I'm not saying anything for or against this technology, but very large companies spend a huge amount of money getting hundreds of patents every year. Not so much because they want to build all this stuff, but because they want a huge portfolio of patents so that if "they" get sued for patent infringement, they can find something they patented that the "other guy" has violated. Sort of a Mutually Assured Destruction approach to intellectual property litigation. What counts is not really the quality of the patent portfolio, but the sheer size and the gargantuan breadth of the coverage of patents.
It's a silly thing to have to do, since most of the patents are frankly dumb, obvious, unoriginal, farfetched or impractical. But large corporations are forced to adopt this strategy since courts will happily punish companies with billions of dollars of damages. You've heard of getting "all lawyered up"? Well corporations also have to be "all patented up".
So you can budget for quite a large number of dubious patents being awarded in any given year. Because of the length of time involved, usually the patents are going to be concerned with the technology that was considered to be absolutely, blazing hot about 2-3 years before the patent is actually issued ... hence, drones in theme parks!
It's not correct to say courts are "punishing" companies with billions of dollars of damages. There have only been 5 or 6 patent infringement damage awards that have hit the $1 billion figure, and there are none more than $2 billion. Most if not all were awarded by juries, not judges, and most were later reduced or vacated by judges. In fact, half of the top 25 patent damages awards ever were subsequently reduced or vacated. That's in large part because damage awards must be tied to the value of the use of the patent - damages are not punitive, they are compensatory for the use of the invention (although punitive damages can be levied for egregious infringement or conduct).
Also, while it's true companies spend money on patenting the fruits of their R&D, including technology that they may never actually use, and applying for patents is in part for offensive and defensive patent litigation purposes, patenting their technology is not the primary goal nor really that substantial of an additional expense.

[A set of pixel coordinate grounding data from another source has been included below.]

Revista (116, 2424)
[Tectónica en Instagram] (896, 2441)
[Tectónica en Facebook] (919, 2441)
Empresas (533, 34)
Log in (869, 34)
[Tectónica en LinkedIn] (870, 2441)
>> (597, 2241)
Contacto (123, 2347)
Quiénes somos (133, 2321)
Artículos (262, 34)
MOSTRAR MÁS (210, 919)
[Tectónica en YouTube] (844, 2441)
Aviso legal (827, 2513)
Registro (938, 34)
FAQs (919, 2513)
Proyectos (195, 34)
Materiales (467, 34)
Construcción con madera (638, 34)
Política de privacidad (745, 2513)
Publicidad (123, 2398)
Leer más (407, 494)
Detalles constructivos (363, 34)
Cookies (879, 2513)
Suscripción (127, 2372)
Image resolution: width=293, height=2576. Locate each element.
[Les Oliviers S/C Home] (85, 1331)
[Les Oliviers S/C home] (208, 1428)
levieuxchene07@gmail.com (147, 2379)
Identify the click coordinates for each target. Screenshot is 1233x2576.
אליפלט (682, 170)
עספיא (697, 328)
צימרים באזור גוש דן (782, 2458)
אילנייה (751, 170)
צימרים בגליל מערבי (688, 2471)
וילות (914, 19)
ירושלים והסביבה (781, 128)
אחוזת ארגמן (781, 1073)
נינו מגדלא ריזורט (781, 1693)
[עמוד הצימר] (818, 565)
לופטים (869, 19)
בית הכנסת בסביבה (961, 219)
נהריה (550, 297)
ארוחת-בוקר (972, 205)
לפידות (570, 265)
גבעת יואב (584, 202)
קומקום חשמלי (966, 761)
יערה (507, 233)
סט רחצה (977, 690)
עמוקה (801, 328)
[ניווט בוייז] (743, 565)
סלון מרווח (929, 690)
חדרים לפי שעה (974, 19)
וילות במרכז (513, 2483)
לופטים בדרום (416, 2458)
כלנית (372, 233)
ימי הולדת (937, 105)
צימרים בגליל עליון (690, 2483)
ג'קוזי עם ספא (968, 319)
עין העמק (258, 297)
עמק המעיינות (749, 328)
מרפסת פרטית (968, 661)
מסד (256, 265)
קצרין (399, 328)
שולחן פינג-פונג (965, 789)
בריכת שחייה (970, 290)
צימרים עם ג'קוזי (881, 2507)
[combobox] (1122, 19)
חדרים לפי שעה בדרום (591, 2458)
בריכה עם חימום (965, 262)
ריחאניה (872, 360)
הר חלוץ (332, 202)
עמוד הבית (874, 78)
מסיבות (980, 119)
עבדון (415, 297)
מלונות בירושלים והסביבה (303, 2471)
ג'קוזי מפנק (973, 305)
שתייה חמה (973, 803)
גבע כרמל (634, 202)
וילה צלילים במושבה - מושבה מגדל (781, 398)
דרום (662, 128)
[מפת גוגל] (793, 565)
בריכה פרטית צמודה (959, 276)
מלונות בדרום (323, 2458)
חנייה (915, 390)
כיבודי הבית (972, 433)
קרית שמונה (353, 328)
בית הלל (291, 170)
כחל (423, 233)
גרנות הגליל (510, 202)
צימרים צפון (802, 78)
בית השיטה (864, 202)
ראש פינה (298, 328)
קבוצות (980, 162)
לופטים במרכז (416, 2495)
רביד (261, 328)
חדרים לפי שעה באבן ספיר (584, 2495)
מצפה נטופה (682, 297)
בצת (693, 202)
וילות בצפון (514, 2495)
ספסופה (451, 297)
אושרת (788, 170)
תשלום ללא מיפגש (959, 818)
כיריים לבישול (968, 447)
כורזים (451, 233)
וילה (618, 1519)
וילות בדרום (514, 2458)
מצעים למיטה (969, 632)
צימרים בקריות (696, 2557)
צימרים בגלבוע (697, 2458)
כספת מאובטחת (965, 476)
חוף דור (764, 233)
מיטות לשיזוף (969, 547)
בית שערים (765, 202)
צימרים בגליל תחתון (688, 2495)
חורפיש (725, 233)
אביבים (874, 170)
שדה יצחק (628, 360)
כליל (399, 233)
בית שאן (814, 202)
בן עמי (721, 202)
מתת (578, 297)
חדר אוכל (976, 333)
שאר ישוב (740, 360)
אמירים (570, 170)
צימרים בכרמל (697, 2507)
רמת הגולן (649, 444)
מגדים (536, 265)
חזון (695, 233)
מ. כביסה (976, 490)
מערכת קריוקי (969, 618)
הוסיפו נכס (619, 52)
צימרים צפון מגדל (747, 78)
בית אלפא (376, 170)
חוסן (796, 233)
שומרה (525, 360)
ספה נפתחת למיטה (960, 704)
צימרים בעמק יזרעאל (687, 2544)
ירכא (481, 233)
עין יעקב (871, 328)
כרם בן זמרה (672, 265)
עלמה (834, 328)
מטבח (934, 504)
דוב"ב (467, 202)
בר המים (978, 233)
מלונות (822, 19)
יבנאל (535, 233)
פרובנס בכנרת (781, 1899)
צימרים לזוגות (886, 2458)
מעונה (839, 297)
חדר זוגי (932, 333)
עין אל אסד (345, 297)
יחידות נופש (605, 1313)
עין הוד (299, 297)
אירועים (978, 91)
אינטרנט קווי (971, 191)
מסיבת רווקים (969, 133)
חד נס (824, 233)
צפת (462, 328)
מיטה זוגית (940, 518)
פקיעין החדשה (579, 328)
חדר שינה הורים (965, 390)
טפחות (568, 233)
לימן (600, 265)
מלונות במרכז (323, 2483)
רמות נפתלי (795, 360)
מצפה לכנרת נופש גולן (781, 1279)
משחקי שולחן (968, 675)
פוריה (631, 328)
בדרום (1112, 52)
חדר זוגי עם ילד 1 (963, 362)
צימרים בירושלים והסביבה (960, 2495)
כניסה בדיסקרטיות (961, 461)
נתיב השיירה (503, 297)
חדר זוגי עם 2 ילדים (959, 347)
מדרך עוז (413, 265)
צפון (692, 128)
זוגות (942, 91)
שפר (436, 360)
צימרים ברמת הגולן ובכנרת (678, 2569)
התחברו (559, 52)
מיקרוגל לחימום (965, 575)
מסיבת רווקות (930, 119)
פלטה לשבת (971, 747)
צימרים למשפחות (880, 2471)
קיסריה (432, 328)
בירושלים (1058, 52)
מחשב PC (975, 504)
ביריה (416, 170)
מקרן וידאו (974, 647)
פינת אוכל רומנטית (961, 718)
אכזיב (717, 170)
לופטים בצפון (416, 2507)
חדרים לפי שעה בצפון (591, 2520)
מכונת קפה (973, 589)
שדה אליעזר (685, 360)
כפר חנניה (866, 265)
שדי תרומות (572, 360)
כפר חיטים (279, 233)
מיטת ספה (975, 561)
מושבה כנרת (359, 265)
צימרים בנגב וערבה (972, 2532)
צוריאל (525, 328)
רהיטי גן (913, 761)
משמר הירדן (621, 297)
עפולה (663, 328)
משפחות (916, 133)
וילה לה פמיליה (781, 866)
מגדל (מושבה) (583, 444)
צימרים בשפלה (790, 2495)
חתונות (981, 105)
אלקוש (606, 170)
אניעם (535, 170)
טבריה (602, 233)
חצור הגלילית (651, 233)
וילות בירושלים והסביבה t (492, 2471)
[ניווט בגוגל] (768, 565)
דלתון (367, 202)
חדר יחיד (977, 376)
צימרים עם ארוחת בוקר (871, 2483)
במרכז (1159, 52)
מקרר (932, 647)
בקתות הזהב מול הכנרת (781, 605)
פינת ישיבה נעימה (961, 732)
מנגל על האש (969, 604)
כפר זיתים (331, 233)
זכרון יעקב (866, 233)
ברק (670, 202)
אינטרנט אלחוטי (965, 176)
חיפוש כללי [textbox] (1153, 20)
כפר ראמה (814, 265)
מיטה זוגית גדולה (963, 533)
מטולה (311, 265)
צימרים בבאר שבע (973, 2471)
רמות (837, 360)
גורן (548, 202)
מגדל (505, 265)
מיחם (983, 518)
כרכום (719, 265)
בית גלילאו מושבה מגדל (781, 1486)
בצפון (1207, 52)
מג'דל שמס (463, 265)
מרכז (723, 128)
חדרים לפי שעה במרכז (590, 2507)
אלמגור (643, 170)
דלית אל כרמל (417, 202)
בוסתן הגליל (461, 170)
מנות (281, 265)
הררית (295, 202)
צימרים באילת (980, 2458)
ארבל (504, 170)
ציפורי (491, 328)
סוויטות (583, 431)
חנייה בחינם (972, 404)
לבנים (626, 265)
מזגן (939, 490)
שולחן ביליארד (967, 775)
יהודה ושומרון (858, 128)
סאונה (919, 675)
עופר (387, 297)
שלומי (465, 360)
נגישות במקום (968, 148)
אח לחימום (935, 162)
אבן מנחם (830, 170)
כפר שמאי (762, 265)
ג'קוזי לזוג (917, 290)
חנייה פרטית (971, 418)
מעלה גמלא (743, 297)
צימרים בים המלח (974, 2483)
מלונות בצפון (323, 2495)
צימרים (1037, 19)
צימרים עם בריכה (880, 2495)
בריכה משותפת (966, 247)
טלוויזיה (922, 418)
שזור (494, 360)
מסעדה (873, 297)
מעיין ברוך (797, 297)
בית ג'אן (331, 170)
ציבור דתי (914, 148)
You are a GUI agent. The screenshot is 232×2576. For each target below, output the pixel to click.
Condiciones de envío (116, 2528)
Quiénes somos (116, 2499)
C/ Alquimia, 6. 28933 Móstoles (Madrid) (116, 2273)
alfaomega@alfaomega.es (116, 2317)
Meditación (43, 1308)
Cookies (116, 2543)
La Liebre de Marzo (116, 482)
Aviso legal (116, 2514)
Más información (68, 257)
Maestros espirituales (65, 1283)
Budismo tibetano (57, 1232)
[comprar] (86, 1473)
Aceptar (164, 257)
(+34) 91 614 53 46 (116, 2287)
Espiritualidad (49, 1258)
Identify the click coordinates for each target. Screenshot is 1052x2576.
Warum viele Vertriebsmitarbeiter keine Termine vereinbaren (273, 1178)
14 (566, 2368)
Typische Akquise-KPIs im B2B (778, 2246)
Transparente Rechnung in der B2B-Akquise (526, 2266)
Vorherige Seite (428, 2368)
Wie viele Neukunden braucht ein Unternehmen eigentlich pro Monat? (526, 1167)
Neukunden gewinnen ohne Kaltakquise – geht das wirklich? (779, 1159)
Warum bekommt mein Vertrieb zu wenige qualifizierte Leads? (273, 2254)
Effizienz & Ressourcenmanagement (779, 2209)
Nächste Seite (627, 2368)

Disney and other companies aren't investing millions of dollars in R&D to create new patents as it sounds like you're suggesting - they're investing that money into developing new technology for use in their business. Patents are secondary and used primarily to protect those investments. And for large companies with big R&D operations, the additional cost of patenting technology after all the R&D investment is really not all that significant, so it makes sense to go ahead and do it (1) if it is something you want to use for a competitive advantage, you can exclude others, and (2) for the defensive purposes you described.
Also, note that by saying "most of the patents are frankly dumb, obvious, unoriginal, farfetched or impractical," you are saying the USPTO improperly issued most patents. Certainly, there are many patents that should not have been issued, but under U.S. law, an invention may not be patented if it is obvious, unoriginal, farfetched, or impractical, if by impractical you mean it it doesn't work as intended or is not useful (if you mean impractical for business/economic reasons, that's not required by law).